Thomson adds to confusion over pounds 1.3bn `travel float'

The future of Thomson Travel Group was thrown into confusion yesterday over reports that it was looking to join the stock market with a pounds 1.3bn price tag.

Andrew Yates reports on a farcical day for the largest tour operator in the UK, which involved conflicting reports from the company and its advisers.

Confusion reigned yesterday as Thomson Travel attempted to dampen speculation it was heading for a pounds 1.3bn stock market flotation, even though its adviser, SBC Warburg Dillon Read, is understood to have been working on final plans for the tour operator to come to the stock market

Paul Brett, chairman and chief executive of Thomson Travel, expressed surprise at reports that the group was definitely on course for a flotation in the spring.

He said: "We have had Warburgs as our advisers for 30 years. We have talked to them every few months for the years and years and they ask if we are ready to float. But no decision has been taken and a flotation is pure speculation. I have no idea what we have in mind for the future."

The final decision must come from Thomson Corporation, the Canadian media and publishing giant which owns the tour operator.

Mr Brett, a board member of Thomson Corporation, said no decision was imminent. He also denied he had instructed Warburg to compile flotation plans.

Warburg refused to comment on the record about the deal. However, in a bizarre twist, sources close to Warburg confirmed the bank was well advanced with flotation plans and that the pounds 1.3bn deal was on track for the end of May.

"A draft mandate has been decided and they look like going ahead with the plans," said one source. City observers believe that Mr Brett is secretly very keen for the group to gain independence from its Canadian parent and is pushing for a flotation.

A flotation has become a more likely option for the group after Margaret Beckett, President of the Board of Trade, decided against forcing tour operators to give up their travel agency chains after a Monopolies and Mergers inquiry. Such a move would have hit Thomson hard as it own the Lunn Poly chain.

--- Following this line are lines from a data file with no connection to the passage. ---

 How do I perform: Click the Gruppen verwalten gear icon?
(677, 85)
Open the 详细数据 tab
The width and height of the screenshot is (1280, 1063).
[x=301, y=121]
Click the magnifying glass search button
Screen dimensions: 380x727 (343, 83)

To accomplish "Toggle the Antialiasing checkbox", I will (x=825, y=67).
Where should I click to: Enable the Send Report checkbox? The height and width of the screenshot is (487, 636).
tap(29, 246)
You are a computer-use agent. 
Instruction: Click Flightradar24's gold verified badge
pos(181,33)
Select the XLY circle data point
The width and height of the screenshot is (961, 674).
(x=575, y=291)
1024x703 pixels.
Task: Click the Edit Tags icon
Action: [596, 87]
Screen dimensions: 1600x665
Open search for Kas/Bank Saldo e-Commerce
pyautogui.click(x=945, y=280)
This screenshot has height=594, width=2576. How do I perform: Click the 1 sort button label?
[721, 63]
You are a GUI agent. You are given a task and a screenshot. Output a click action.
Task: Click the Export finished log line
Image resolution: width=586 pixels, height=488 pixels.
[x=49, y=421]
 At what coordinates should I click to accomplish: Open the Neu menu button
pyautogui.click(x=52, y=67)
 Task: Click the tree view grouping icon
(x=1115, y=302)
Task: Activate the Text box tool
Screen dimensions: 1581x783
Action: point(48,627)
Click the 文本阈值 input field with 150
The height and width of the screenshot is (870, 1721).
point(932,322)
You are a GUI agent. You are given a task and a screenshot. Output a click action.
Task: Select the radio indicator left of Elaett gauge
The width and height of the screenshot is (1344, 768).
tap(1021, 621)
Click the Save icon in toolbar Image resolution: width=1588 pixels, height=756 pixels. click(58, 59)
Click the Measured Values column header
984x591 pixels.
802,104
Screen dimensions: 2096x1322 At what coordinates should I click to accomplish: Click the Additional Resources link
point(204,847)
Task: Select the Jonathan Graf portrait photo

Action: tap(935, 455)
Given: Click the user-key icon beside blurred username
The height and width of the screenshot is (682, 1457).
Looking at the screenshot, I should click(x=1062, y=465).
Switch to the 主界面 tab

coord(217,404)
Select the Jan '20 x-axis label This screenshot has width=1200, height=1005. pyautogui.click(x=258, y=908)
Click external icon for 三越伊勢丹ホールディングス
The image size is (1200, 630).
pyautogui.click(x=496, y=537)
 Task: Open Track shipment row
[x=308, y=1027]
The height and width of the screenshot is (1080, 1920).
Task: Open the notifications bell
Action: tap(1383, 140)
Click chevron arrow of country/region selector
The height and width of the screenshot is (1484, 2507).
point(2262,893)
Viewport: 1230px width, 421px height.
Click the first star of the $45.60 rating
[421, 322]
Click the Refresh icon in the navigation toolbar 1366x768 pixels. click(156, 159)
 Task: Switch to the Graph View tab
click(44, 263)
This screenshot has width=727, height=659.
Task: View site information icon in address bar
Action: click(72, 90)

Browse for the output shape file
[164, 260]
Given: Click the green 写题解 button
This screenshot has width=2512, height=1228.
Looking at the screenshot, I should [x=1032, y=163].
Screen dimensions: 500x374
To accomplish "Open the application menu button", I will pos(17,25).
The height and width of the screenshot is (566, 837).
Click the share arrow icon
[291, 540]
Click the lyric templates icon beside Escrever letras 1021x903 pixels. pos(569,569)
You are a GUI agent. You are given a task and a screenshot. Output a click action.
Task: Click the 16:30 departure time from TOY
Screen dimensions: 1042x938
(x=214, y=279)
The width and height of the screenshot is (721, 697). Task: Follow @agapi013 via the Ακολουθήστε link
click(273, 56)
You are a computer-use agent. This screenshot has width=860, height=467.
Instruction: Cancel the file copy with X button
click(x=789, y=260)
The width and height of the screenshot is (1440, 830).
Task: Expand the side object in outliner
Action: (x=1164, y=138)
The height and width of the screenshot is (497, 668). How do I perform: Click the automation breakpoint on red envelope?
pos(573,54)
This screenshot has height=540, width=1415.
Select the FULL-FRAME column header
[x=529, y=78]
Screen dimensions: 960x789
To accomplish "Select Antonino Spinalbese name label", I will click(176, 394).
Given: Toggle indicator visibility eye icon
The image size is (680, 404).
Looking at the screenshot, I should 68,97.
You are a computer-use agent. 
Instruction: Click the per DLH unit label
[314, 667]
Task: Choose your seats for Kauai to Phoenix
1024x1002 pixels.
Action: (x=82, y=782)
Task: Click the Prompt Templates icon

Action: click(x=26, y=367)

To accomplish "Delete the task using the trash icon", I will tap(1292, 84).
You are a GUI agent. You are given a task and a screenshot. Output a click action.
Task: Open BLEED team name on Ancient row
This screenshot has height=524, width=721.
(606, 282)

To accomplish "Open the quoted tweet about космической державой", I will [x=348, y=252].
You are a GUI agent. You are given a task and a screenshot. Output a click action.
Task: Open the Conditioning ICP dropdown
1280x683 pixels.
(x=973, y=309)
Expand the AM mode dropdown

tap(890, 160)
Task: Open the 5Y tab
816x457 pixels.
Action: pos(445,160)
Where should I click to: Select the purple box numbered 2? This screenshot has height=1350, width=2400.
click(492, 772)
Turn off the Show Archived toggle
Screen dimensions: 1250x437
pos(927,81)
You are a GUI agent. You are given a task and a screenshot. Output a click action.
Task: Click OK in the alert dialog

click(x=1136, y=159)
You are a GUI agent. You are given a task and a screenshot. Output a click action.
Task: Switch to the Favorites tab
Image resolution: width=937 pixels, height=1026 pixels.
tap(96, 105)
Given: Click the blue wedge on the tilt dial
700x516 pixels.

It would be an good time for Thomson to come to the market. Other tour operators, such as Airtours and First Choice, have been trading strongly with bookings reaching record levels due to windfall bonuses and strong economic growth.

Analysts predict that Thomson's pre-tax profits rose from pounds 82m in 1996 to around pounds 100m last year. "Given the buoyancy in the travel market at the moment this would be an attractive flotation," said one.

The deal could spark off another wave of consolidation in the travel industry, giving Thomson the financial fire power to go on an acquisition spree. It is keen to expand in Europe and Mr Brett confirmed yesterday that the group was scouring the globe for deals further afield in an attempt to create an international travel business. Thomson is currently looking for targets in the Far East.